In 1949, Leo Moser gave a proof of  Bertrand’s postulate in the paper “A theorem of the distribution of primes”(American Mathematical Monthly,624-624,1949,vol56). Maybe this proof  is the simplest one among all proofs of  Bertrand’s postulate.

1. If $$n<p\leqslant 2n$$, then $$p$$ occurs exactly once in $${2n\choose n}$$;
2. If $$n\geqslant 3, \frac{2n}3<p<n$$, then $$p$$ doesn’t occurs in $${2n\choose n}$$;
3. If $$p^2>2n$$, then $$p$$ occurs at most once in $${2n\choose n}$$;
4. If $$2^\alpha\leqslant 2n<2^{\alpha+1}$$, then $$p$$ occurs at most $$\alpha$$ times in $${2n\choose n}$$.

If  $$2^\alpha<2n\leqslant 2^{\alpha+1}$$, suppose there is no prime $$p$$ with

$$n<p<2n,$$

then

$${2n\choose n}\leqslant{2a_1\choose a_1}{2a_2\choose a_2}\dotsm{2\choose 1}\bigg({2a_k\choose a_k}{2a_{k+1}\choose a_{k+1}}\dotsm{2\choose 1}\bigg)^\alpha,$$

where $$a_1=\big[\frac{n+1}3\big], k=\big[\frac{\alpha+1}2\big]$$, and $$a_i=\big[\frac{a_{i-1}+1}3\big]$$, for $$i=2,\,3,\,\dotsc\,.$$

By $$1,\,2,\,3$$ and $$(1)$$, every prime which appears on the left-hand side of $$(2)$$ appears also on the right; and those primes which appear with multiplicity greater than $$1$$ on the left appear on the right with multiplicity at least $$2\alpha+1$$, which by $$4$$ is at least equal to the multiplicity with which they appear on the left.

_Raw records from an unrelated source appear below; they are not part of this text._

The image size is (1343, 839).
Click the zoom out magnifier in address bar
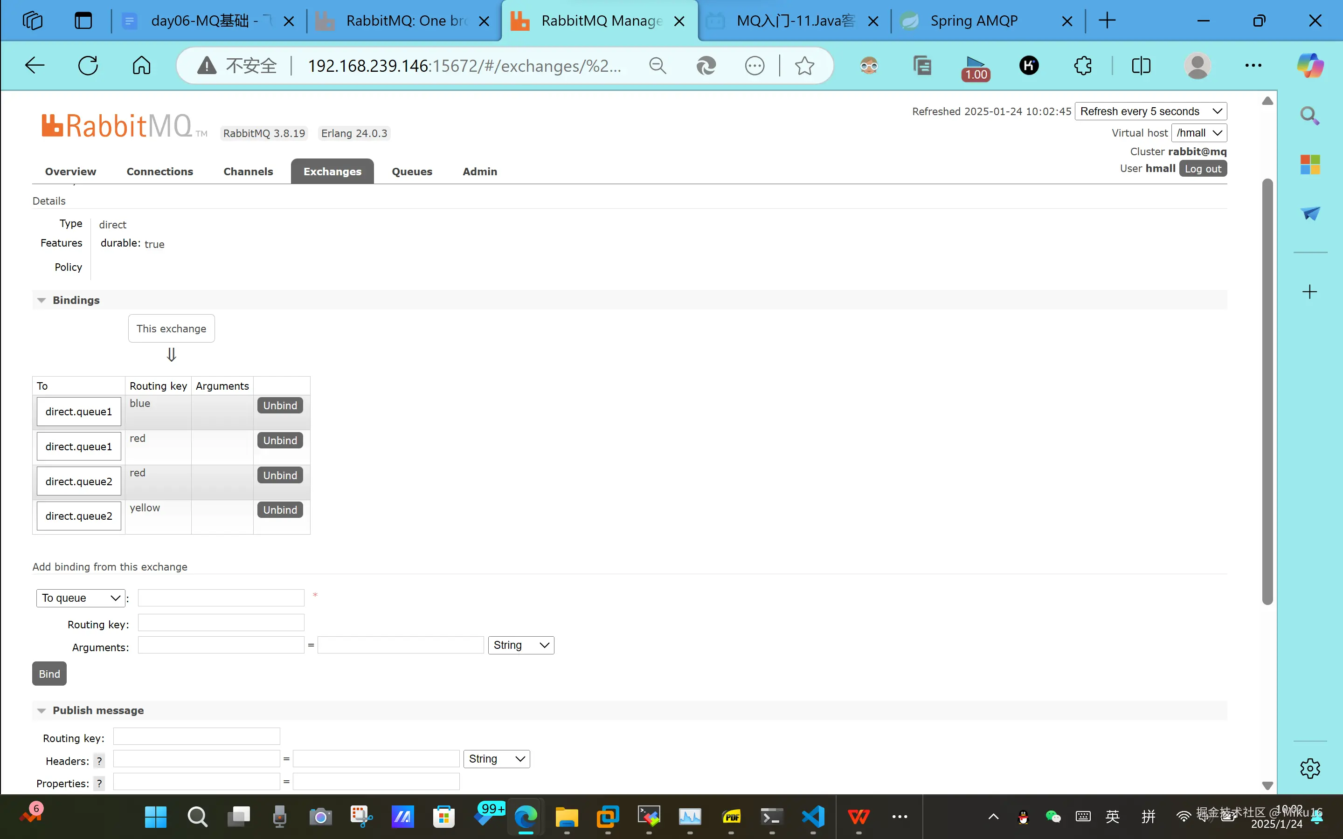coord(658,65)
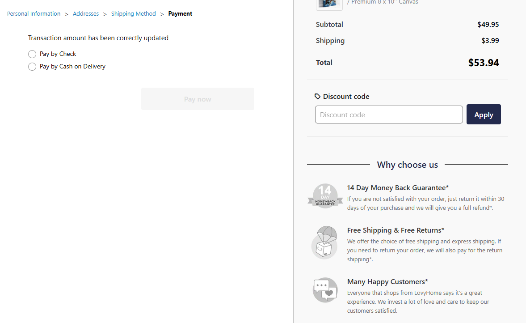The image size is (526, 323).
Task: Focus the Discount code input field
Action: 389,115
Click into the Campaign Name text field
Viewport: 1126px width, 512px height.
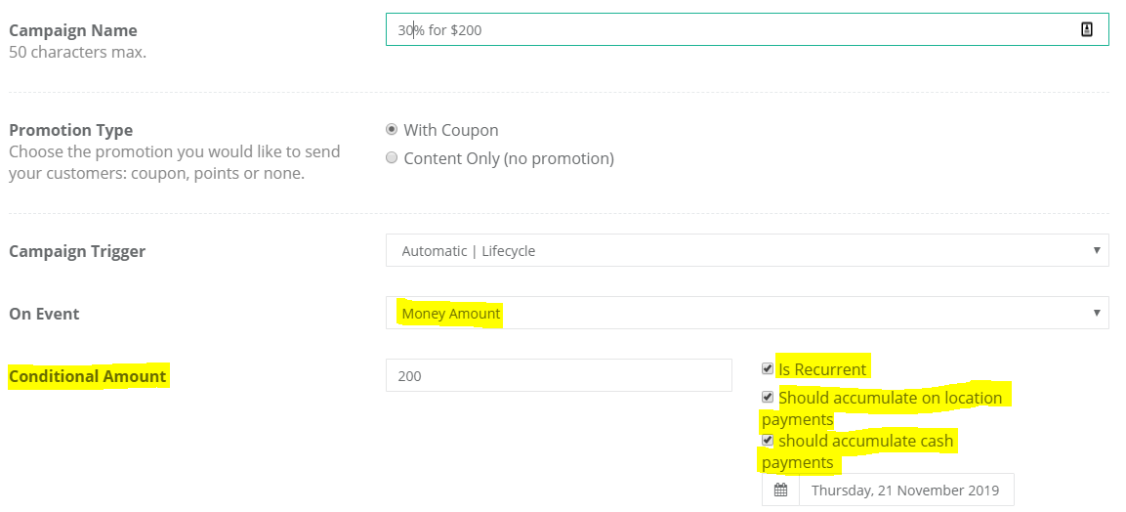747,29
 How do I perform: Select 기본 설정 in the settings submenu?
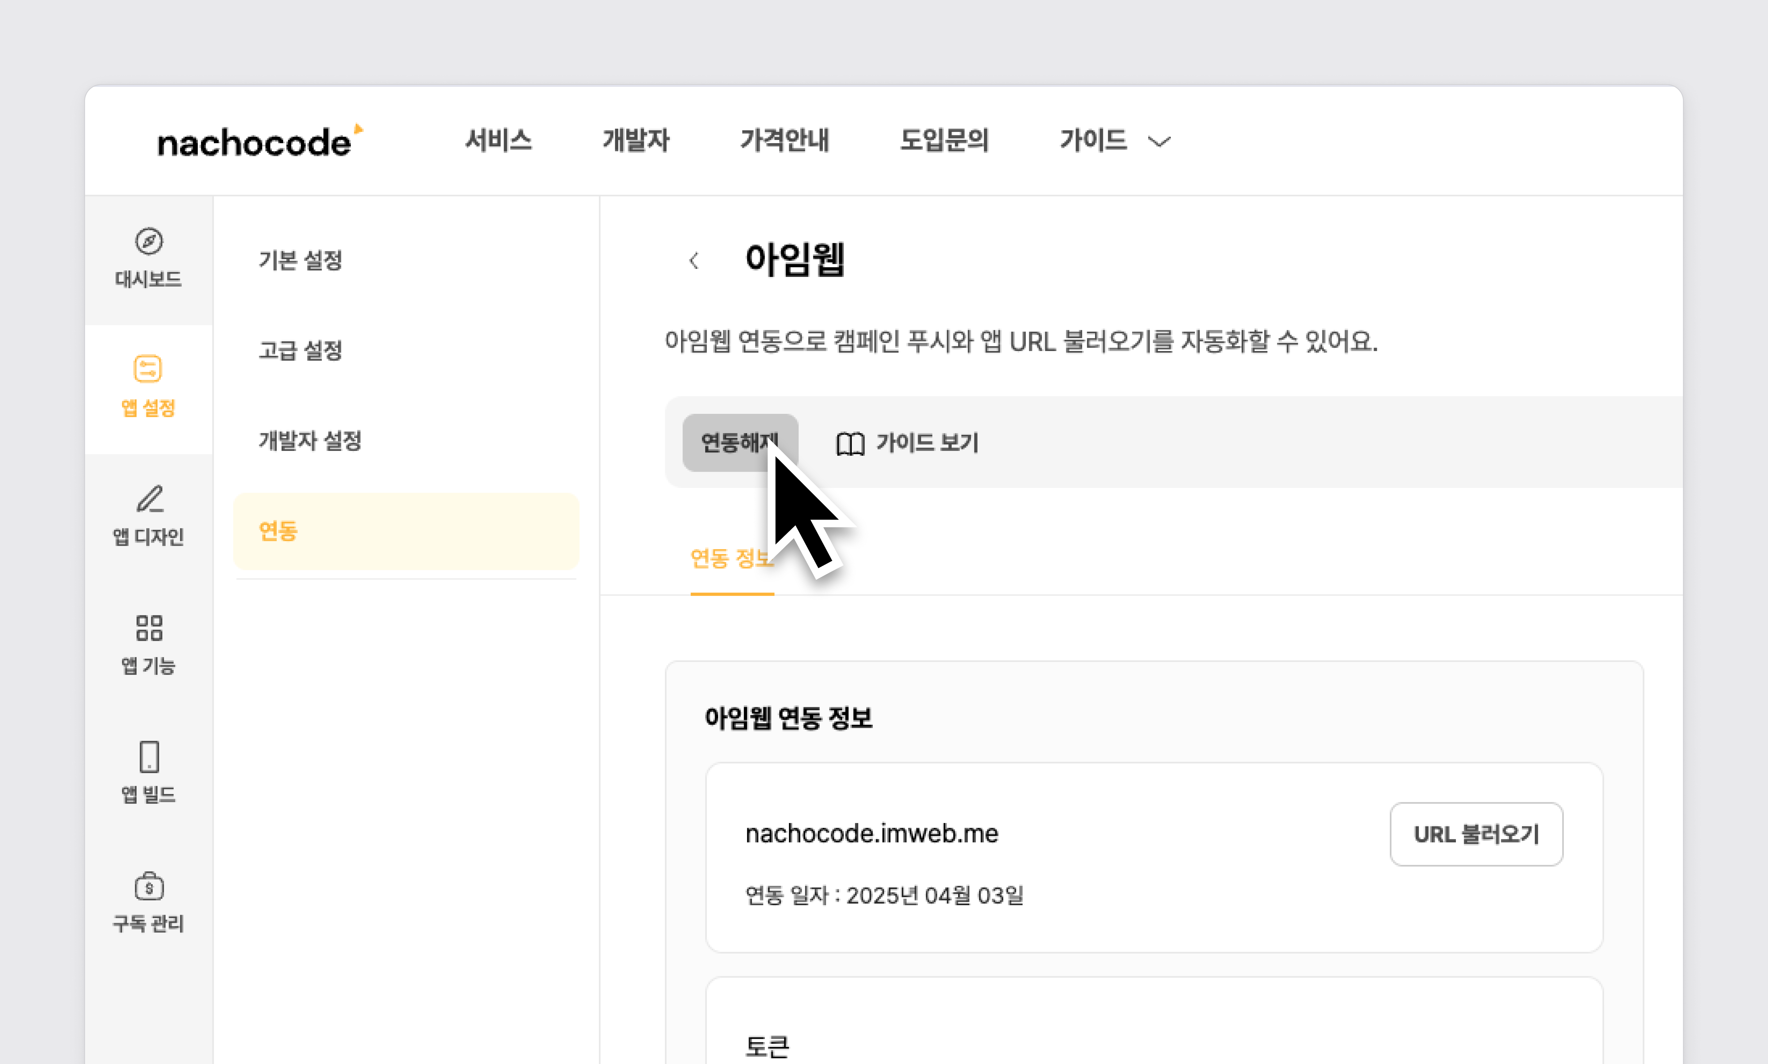tap(300, 260)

On the other hand, It is obvious that

$$2n>2a_1+2a_2+\dotsb+ 2+\alpha(2a_k+2a_{k+1}+\dotsb+2)$$

for $$n>2^{11}.$$ Hence the inequality in $$(2)$$ should be reversed. So for $$n>2^{11}$$, we have a contradiction which proves Bertrand’s postulate for these values of $$n$$.

Sylvester’s theorem  the binomial coefficient

$${n\choose k}=\frac{n(n-1)(n-2)\cdots(n-k+1)}{k!}$$

has a prime divisor $$p$$ greater than $$k$$. In other words, if $$n\geq 2k$$, then the product of  $$k$$ consecutive integers greater than $$k$$ is divisible by a prime greater than $$k$$. Note that for $$n=2k$$ we obtain precisely Bertrand’s postulate.

Theorem

1. if $$n>6$$ is an integer, then there always exists at least two prime numbers $$p$$, one  is the form $$4k+1$$ and the other $$4k+3$$, such that $$n<p<2n$$.
2. if $$k$$ is a positive  integer, then there always exists a positive  integer $$N$$ such that  for every  integer $$n>N$$,  there exist at least $$k$$ prime numbers $$p$$ such that $$n<p<2n$$.
• 对任意正整数 $$n>6$$ ,  至少存在一个 $$4k+1$$ 型和一个 $$4k+3$$  型素数 $$p$$  使得  $$n<p<2n$$.
• 对任意正整数 $$k$$,  存在正整数 $$N$$,  使得只要正整数 $$n>N$$,  就存在 $$k$$ 个素数 $$p$$ 使得 $$n<p<2n$$.